Adding to the charitable insanity was Hermosa Cyclery, which once again, rallied in the alley and donated 30 brand new bicycles. It was heartwarming to see how many local businesses donated money, toys and food to feed the army of volunteers. Chevron made a significant gift to help us buy new toys and food was donated by Hennessy’s, Silvios, Hanger, Greenbelt, Sharkeez, Palmilla, Tower 12, Patrick Malloys, Gum Tree, Bonaparte, Abigales, American Junkie and Paisanos Pizza. So pray for a good year, stay healthy and we will see everyone for our 28th as we rotate to Manhattan Beach to the Joslyn Center next December. God bless.
Listen to mom
“We’re telling people if you feel you have to take means into your own hands, do whatever you have to do to house yourself and your family,” Moms 4 Housing member Talani King said (Oakland moms strike deal with Wedgewood,” ER Jan. 23, 2020). Hum? No rule of law? I wonder how the Governor Gavin Newsom would feel if the same folks “felt” his family home was needed to house their family? They would never get past his armed security detail.
Shop and ride
Any rail transit into the South Bay that doesn’t include a stop at Del Amo Shopping Center is short sighted. South Bay residents as a result will still be underserved (“Metro eyes analysis of Green Line in South Bay,” ER Jan. 23, 2020).
The Silverline and other lines suffer from extreme overcrowding (“Metro eyes analysis of Green Line in South Bay,” ER Jan. 23, 2020).. Metro knows this, and yet doesn’t add capacity. Any aspiration to reduce vehicle traffic on freeways needs to start with a dignified riding experience on existing lines.
The 900 pound elephant in the room is how the Greenline north to LAX is being proposed (“Metro eyes analysis of Green Line in South Bay,” ER Jan. 23, 2020).

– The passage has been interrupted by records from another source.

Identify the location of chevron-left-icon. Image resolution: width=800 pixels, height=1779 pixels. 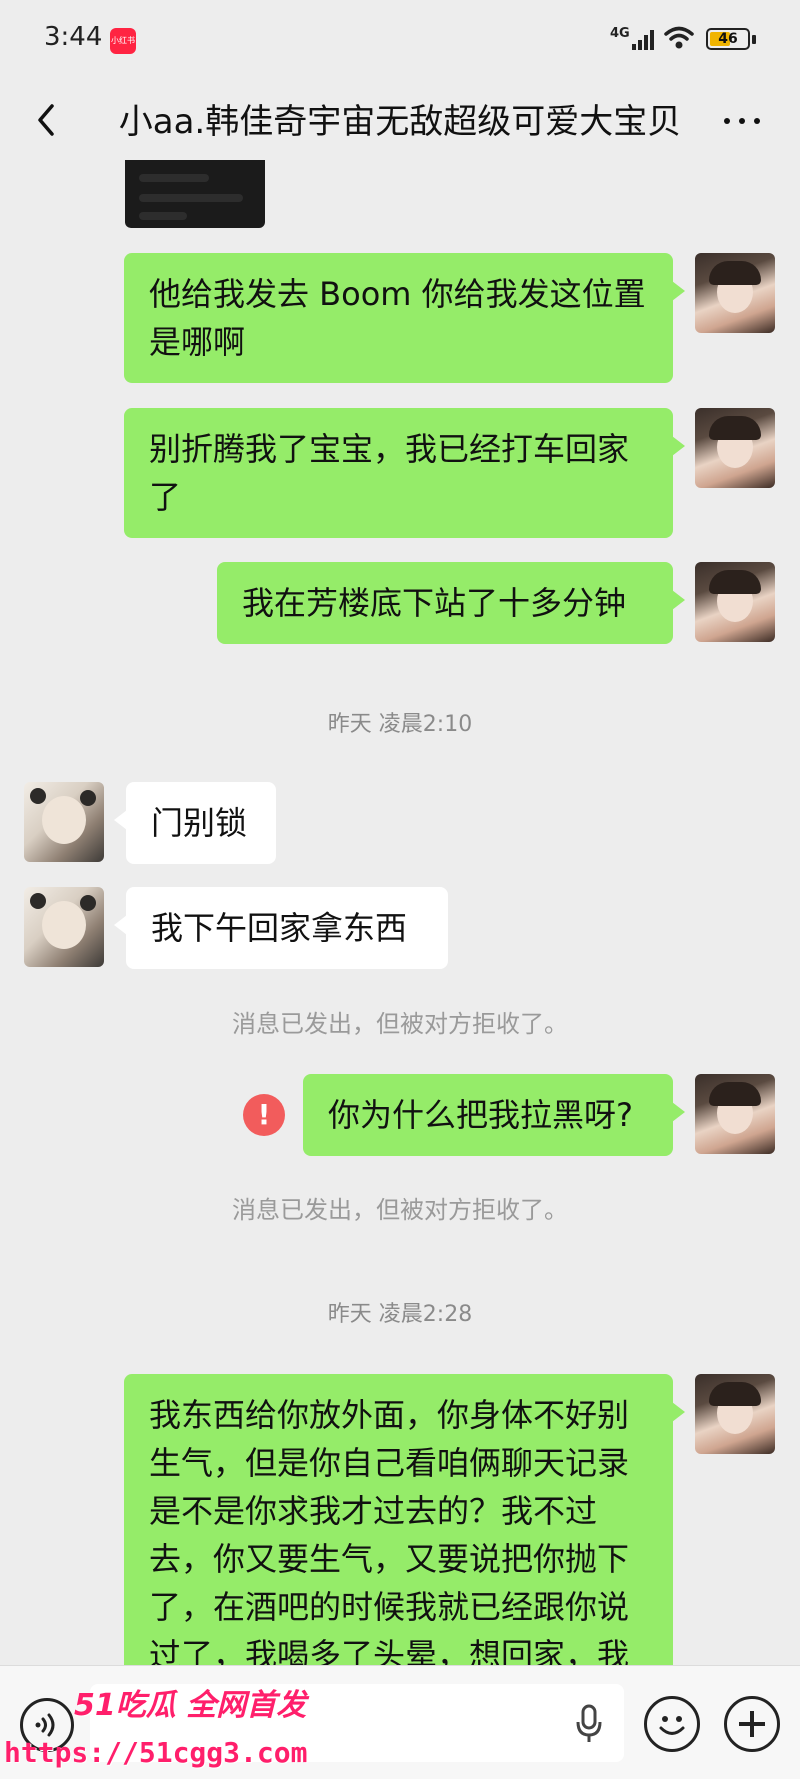
(48, 120).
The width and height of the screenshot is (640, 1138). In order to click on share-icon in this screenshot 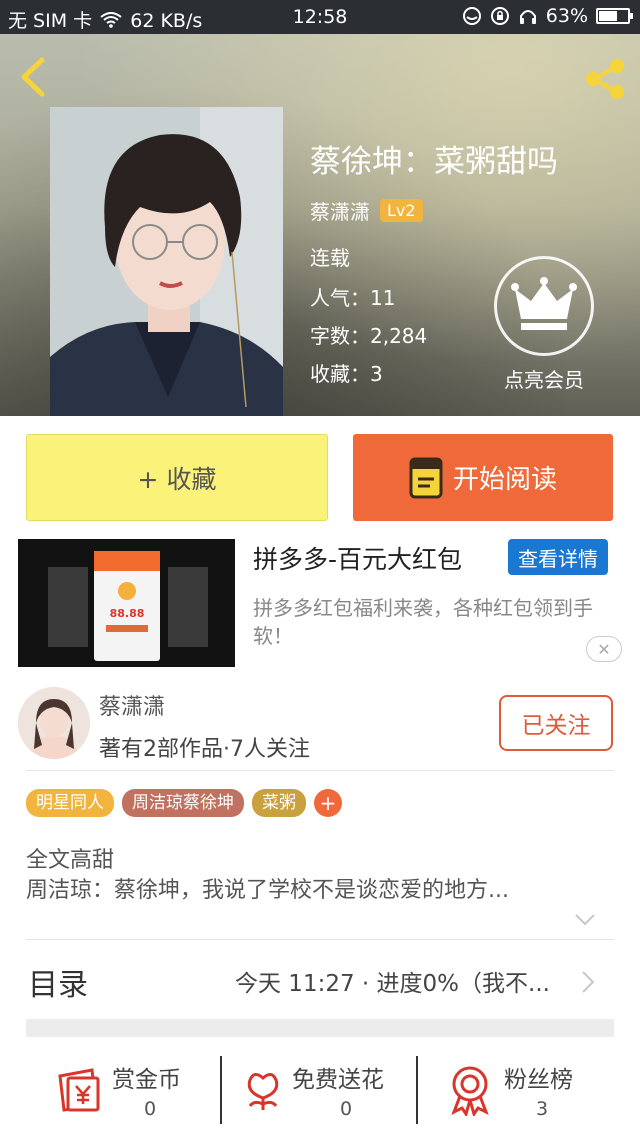, I will do `click(605, 79)`.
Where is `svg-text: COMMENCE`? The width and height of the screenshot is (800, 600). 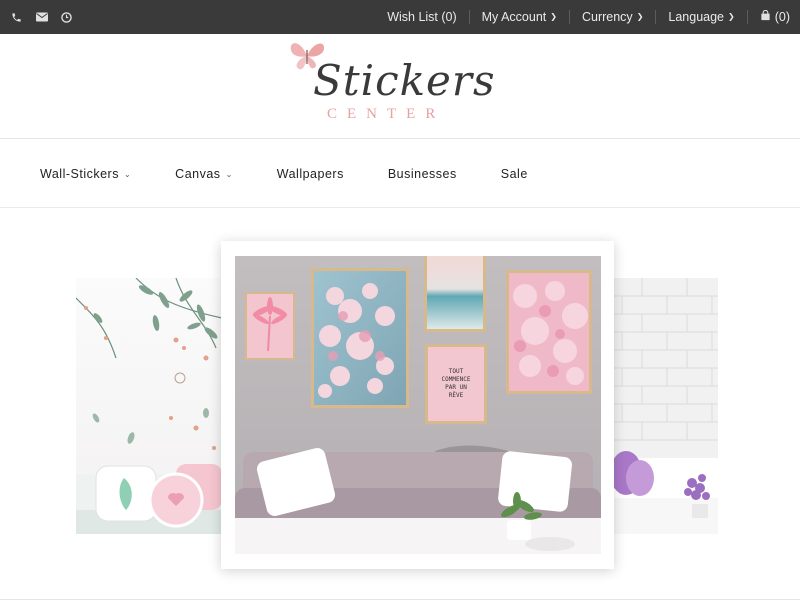 svg-text: COMMENCE is located at coordinates (456, 380).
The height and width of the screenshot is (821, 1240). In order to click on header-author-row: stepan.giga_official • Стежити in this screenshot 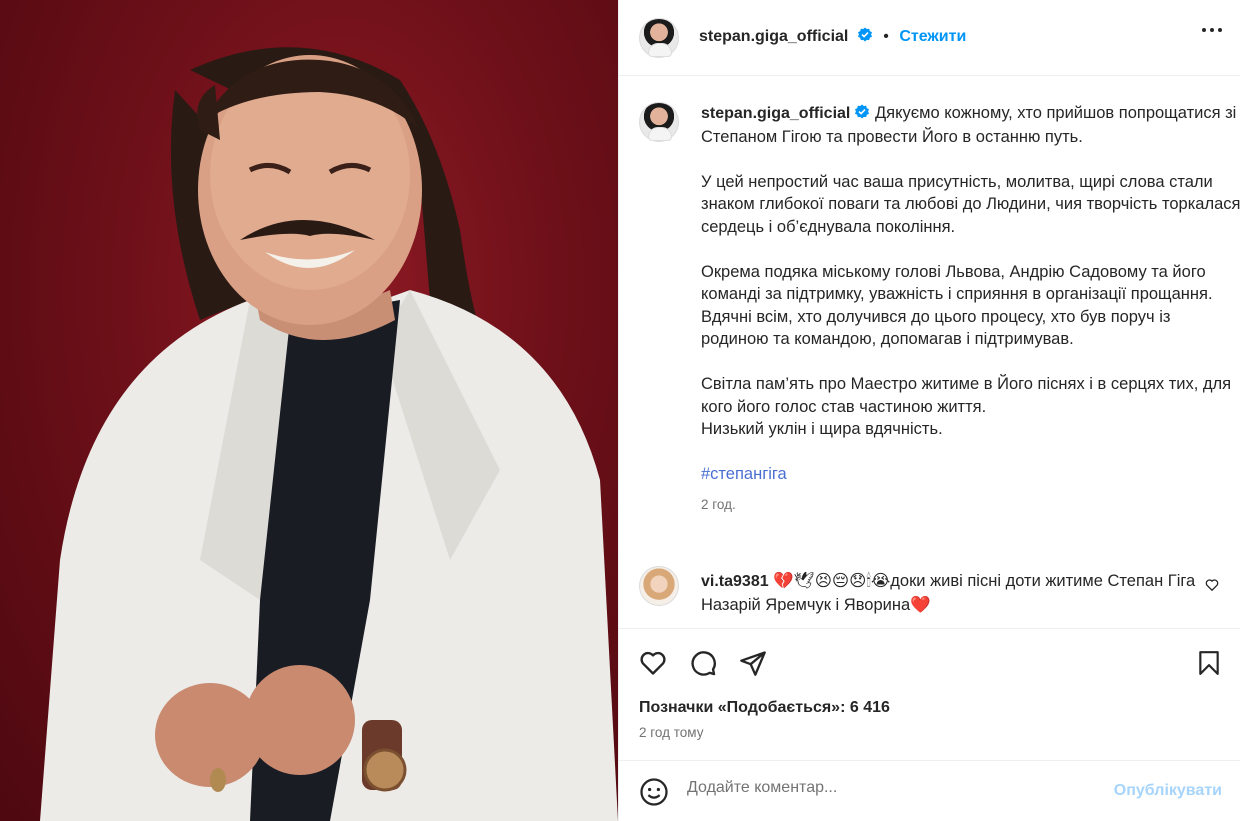, I will do `click(832, 36)`.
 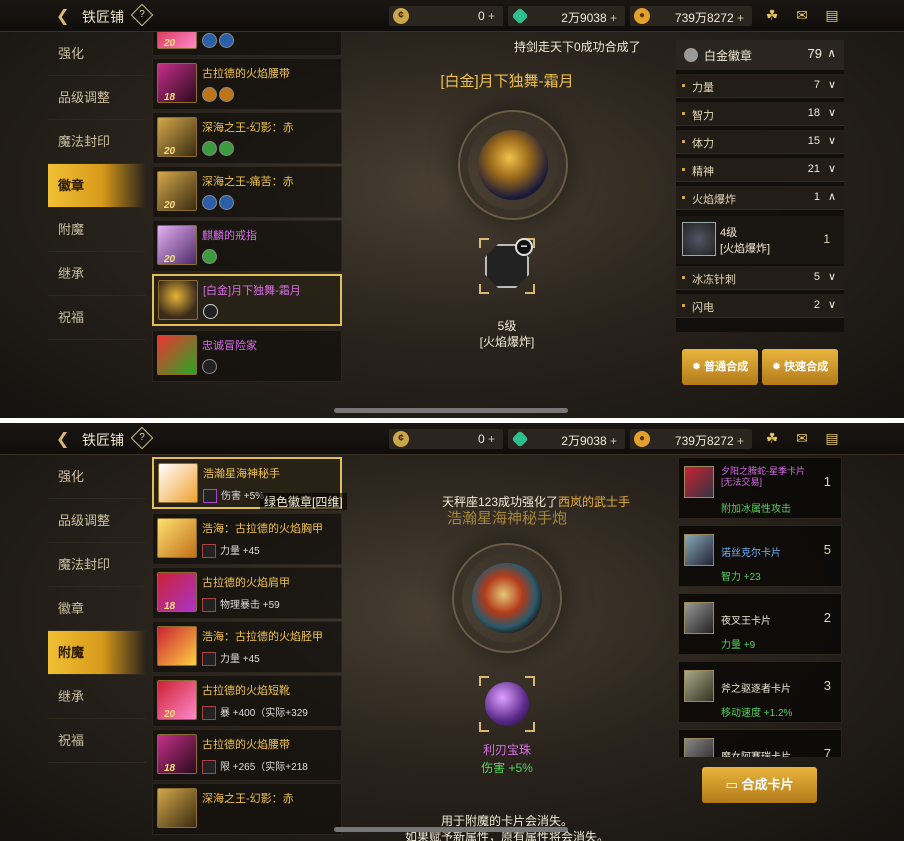 What do you see at coordinates (507, 342) in the screenshot?
I see `emblem-name: [火焰爆炸]` at bounding box center [507, 342].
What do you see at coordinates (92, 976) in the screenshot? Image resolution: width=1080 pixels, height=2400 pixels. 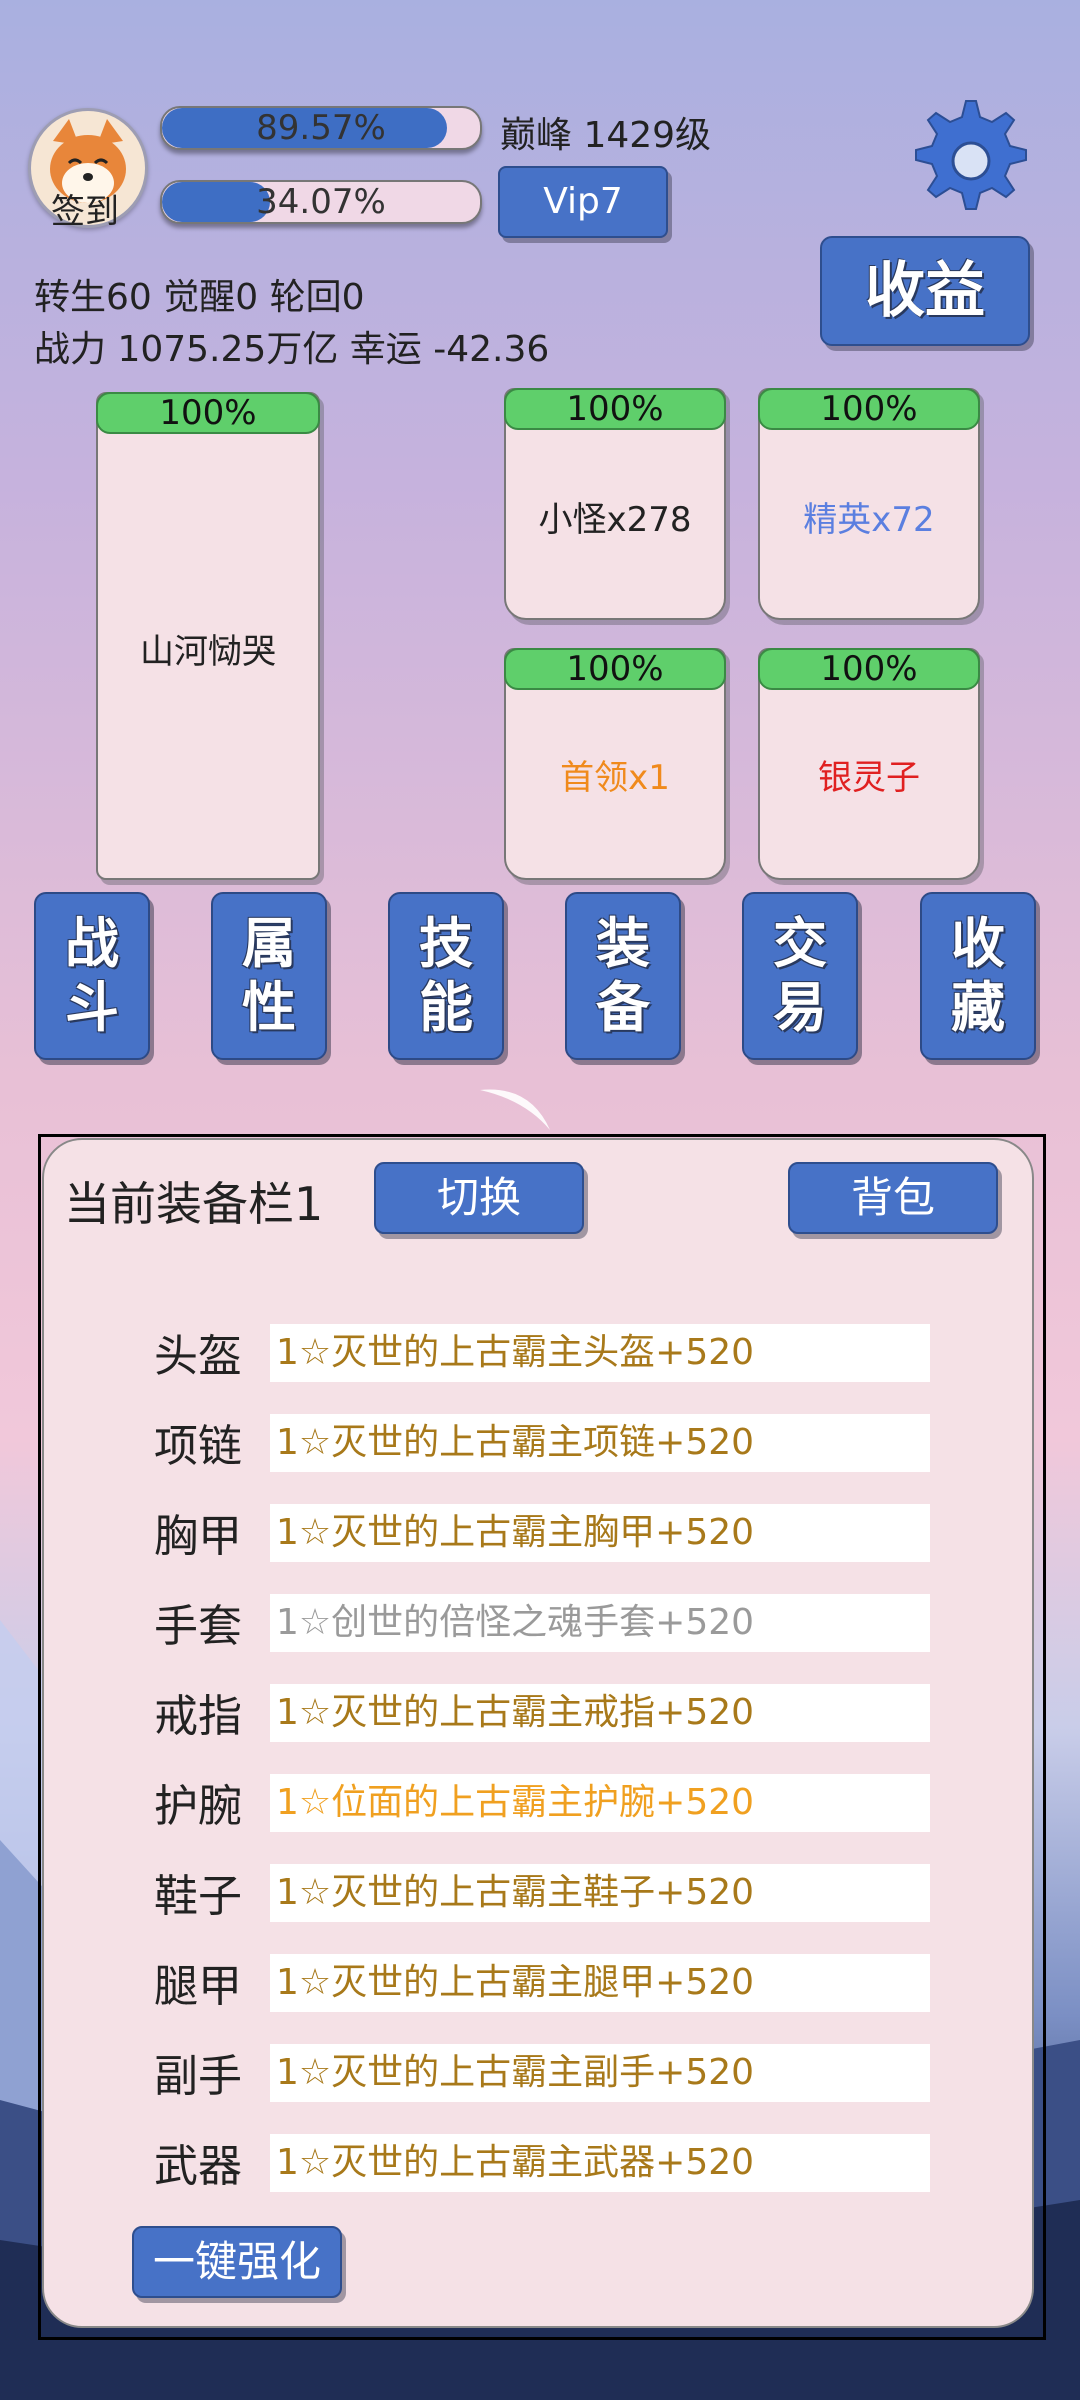 I see `battle-tab-button: 战斗` at bounding box center [92, 976].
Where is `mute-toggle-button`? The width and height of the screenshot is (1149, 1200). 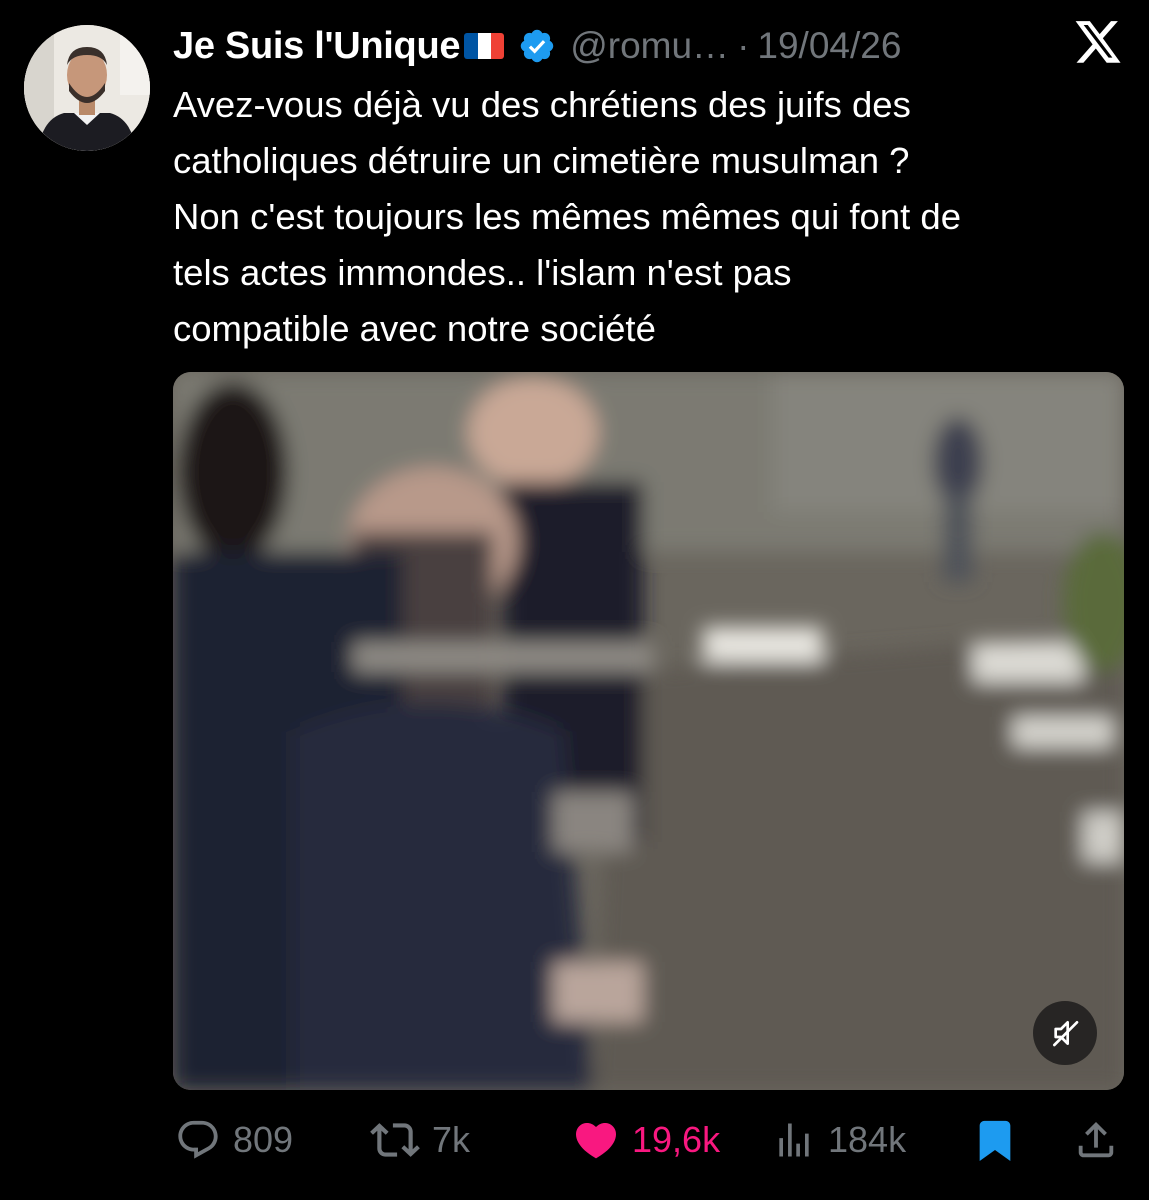
mute-toggle-button is located at coordinates (1065, 1033).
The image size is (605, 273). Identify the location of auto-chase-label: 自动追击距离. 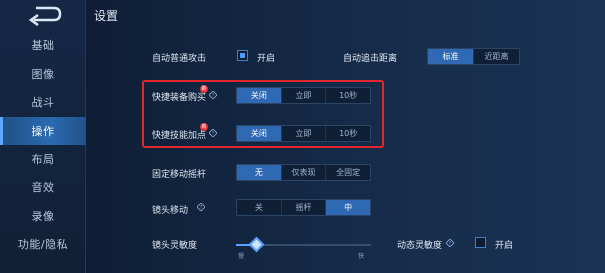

If there is no “one” train to LAX, none of the south bound plans mean much and will be a giant waste of taxpayer dollars.
Eye on the Plaza
I met Chuck Davis on Memorial Day, 2018, sitting at that perch. He had a bike parked a few feet away that he was waiting to sell. He was very personable, a bright conversationalist. He enjoys body language decoding, and the game of watching people trying to decide whether to inquire about the bike of the moment or not. I hope to see him on future visits to the pier.
I think it’s kind of cool that he does that (“Just Kickin’ Chuck is off the clock,” ERNews Jan. 3). We need to keep the fun and interesting people in Hermosa — we have always been known for that. That’s why we live here!